We know that subarachnoid haemorrhage (SAH) can cause cardiac arrest. Some questions we may have about this are:

Questions

• What proportion of out-of-hospital cardiac arrests (OOHCA) who achieve return of spontaneous circulation (ROSC) are caused by SAH?

• What is the usual presenting arrest rhythm – VT/VF or non-shockable rhythms?

• What is the outcome of these patients – do any survive?

• Do they have other characteristic cardiac features, such as ECG or echo abnormalities?

• Should we do a head CT on all survivors of out-of-hospital cardiac arrest of uncertain aetiology?

A recent Japanese article in Resuscitation¹ is the third from that country to be published on the topic in three years, the other two^2,3 coming from different centres and all demonstrating some consistent answers, as do papers published in recent years from Europe⁴ and North America⁵:

Answers

• Rates of SAH in OOHCA patients who achieve ROSC and make it to CT range from 4-16% (even higher if other sources of intracranial haemorrhage are included).

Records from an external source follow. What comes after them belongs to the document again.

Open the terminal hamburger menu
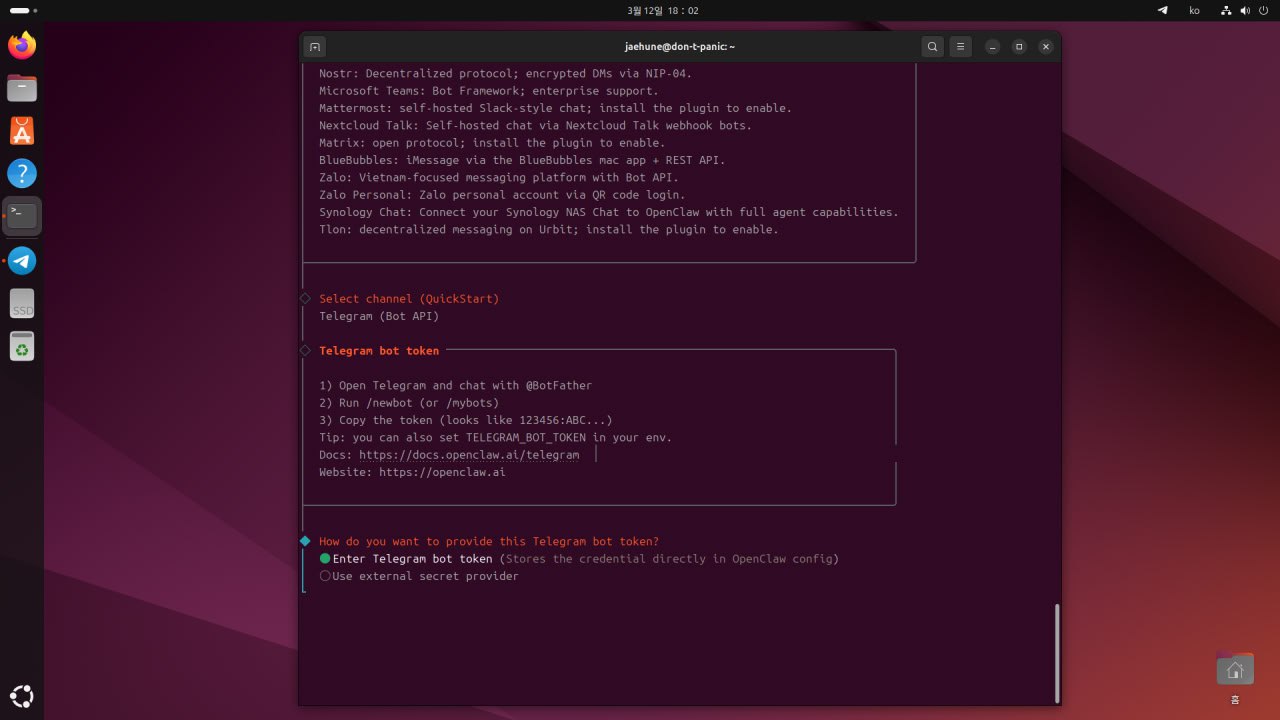 (960, 46)
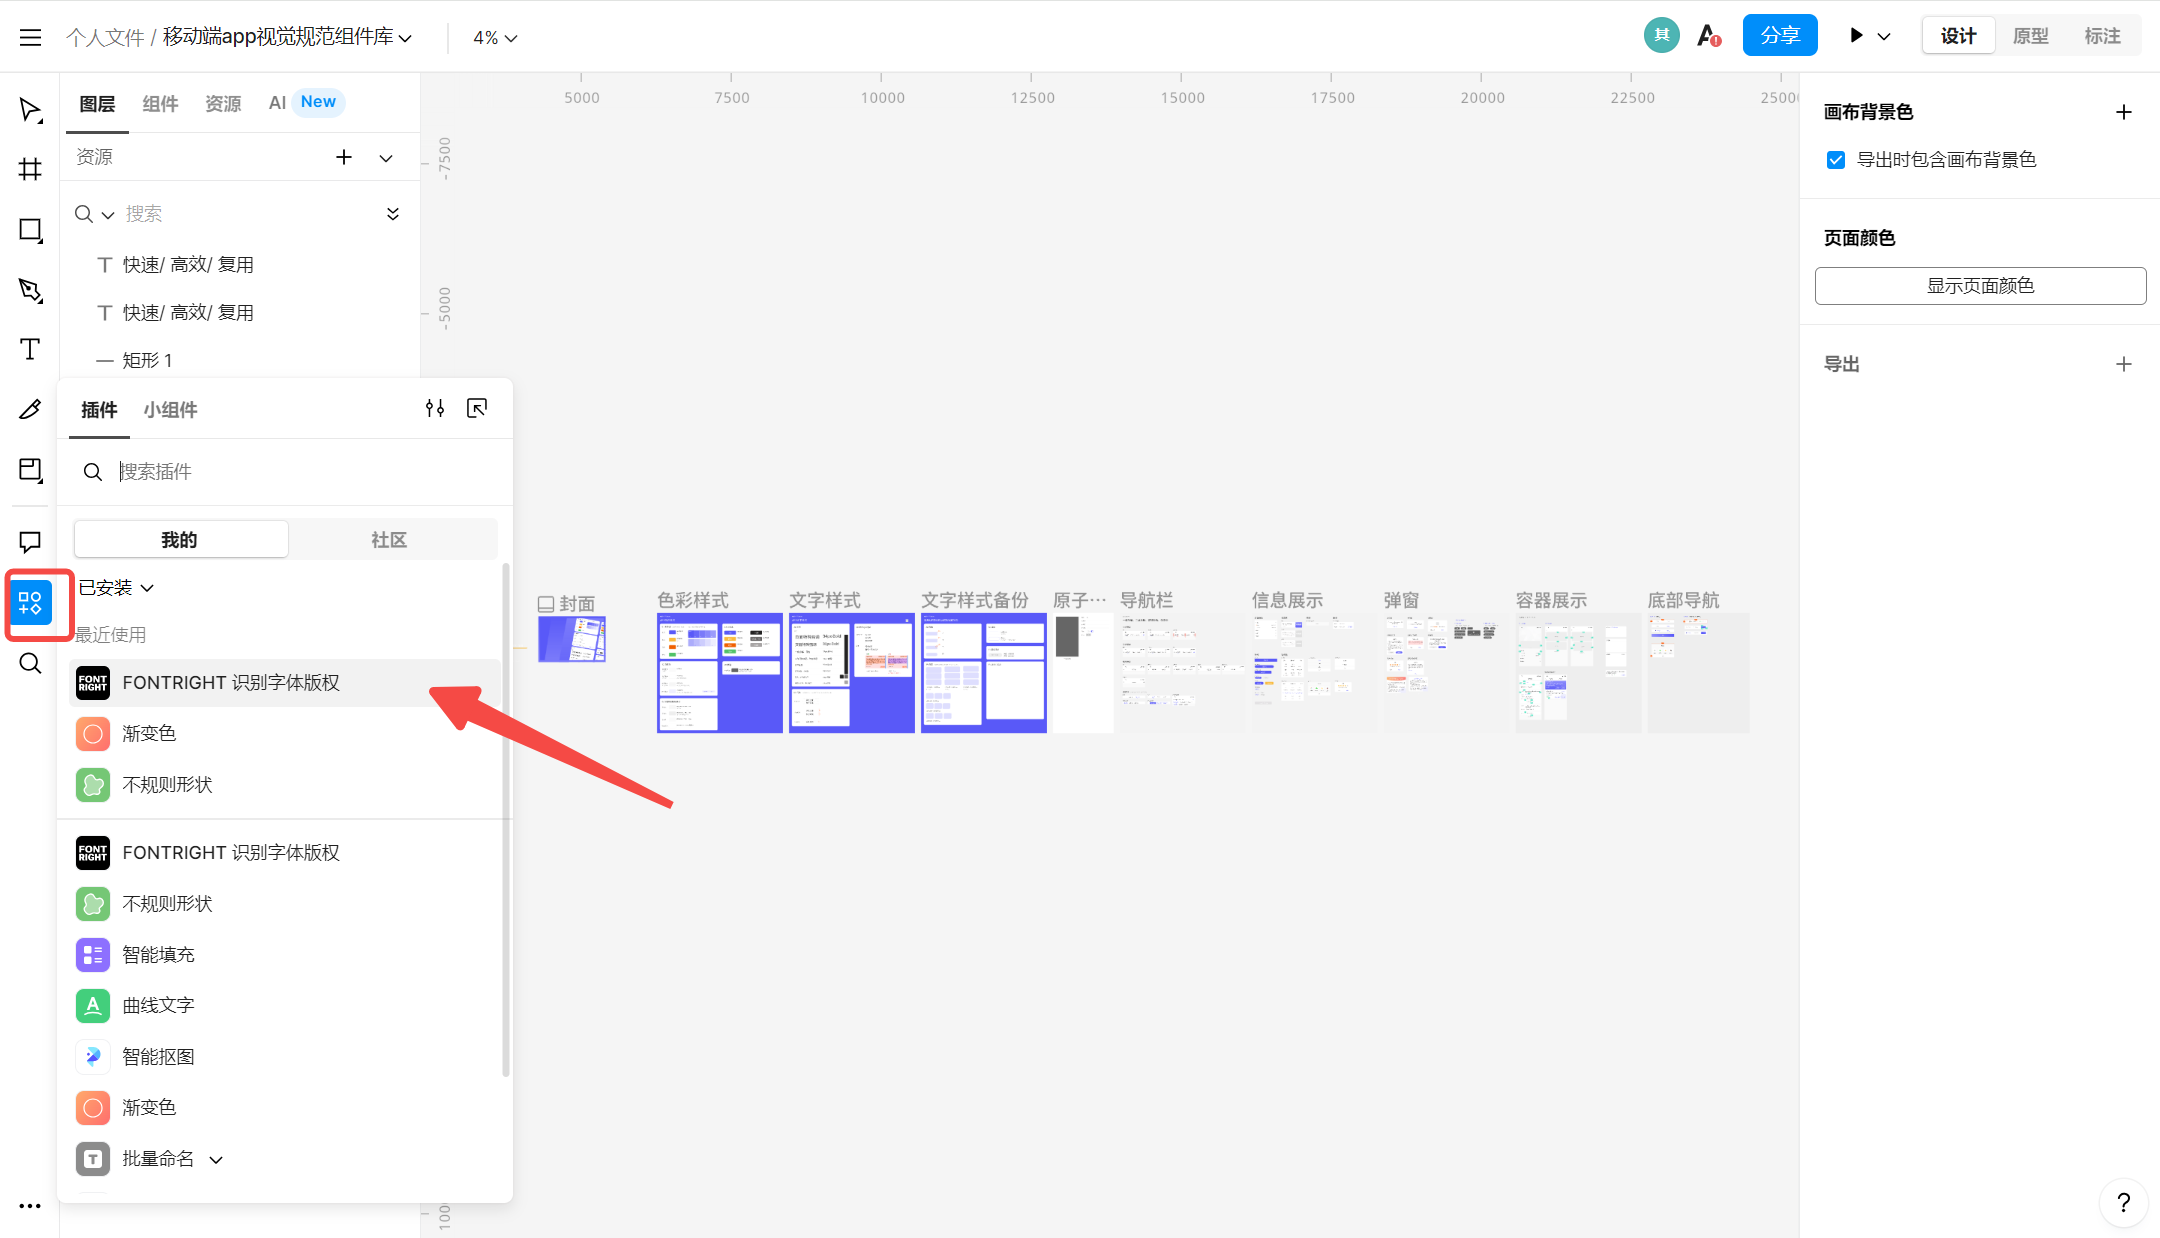Switch to 我的 plugins tab

click(180, 538)
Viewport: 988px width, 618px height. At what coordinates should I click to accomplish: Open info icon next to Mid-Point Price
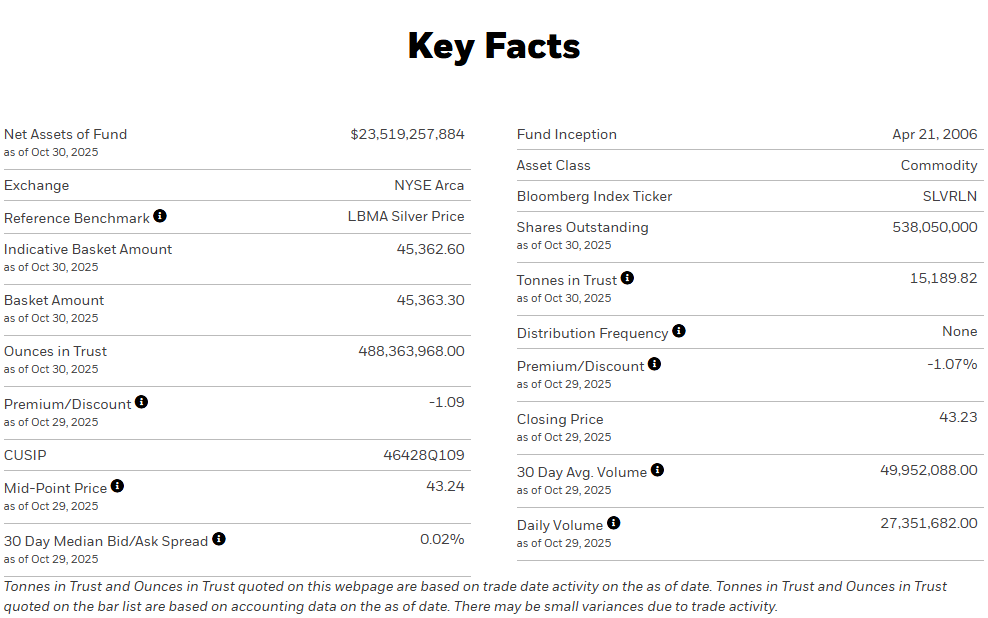(117, 486)
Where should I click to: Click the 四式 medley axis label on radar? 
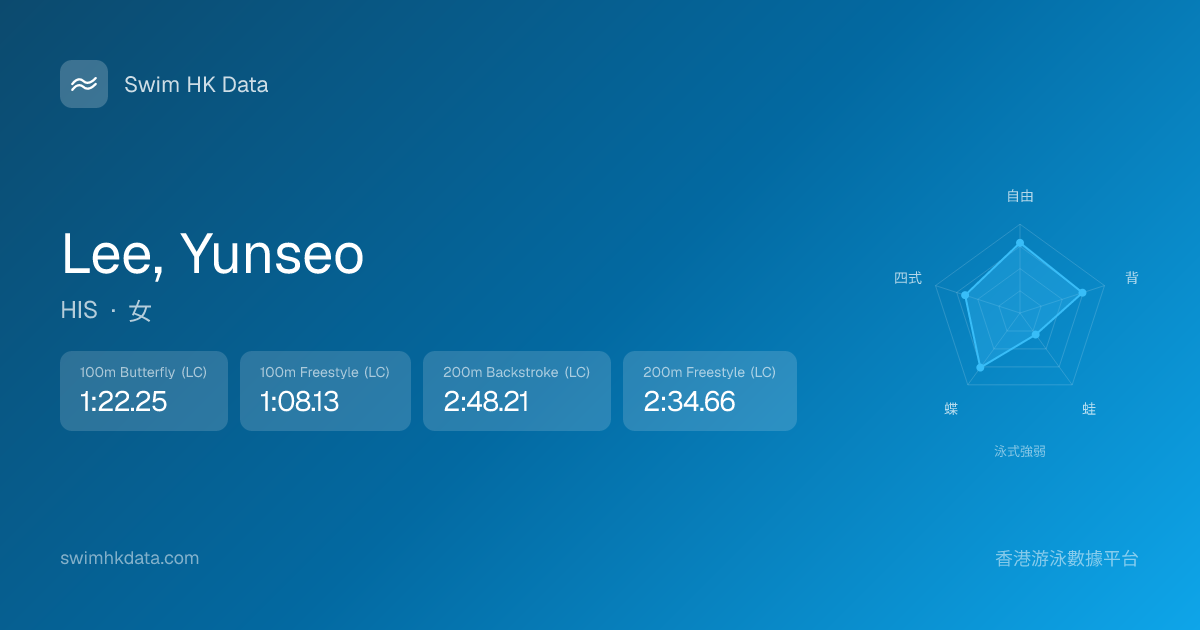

• Studies consistently demonstrate VT/VF to be very rare – PEA and asystole are by far the commonest presenting arrest rhythms.

• Almost no patients with this presentation due to SAH survive to hospital discharge.

• In the most recent study, all patients who survived long enough to get a 12 lead showed ST-T abnormalities and/or QT prolongation, although echocardiograms were mostly normal.

• Rates of SAH in OOHCA patients who achieve ROSC seem to be sufficiently high to seriously consider head CT in these patients if there is no obvious alternate explanation for the arrest.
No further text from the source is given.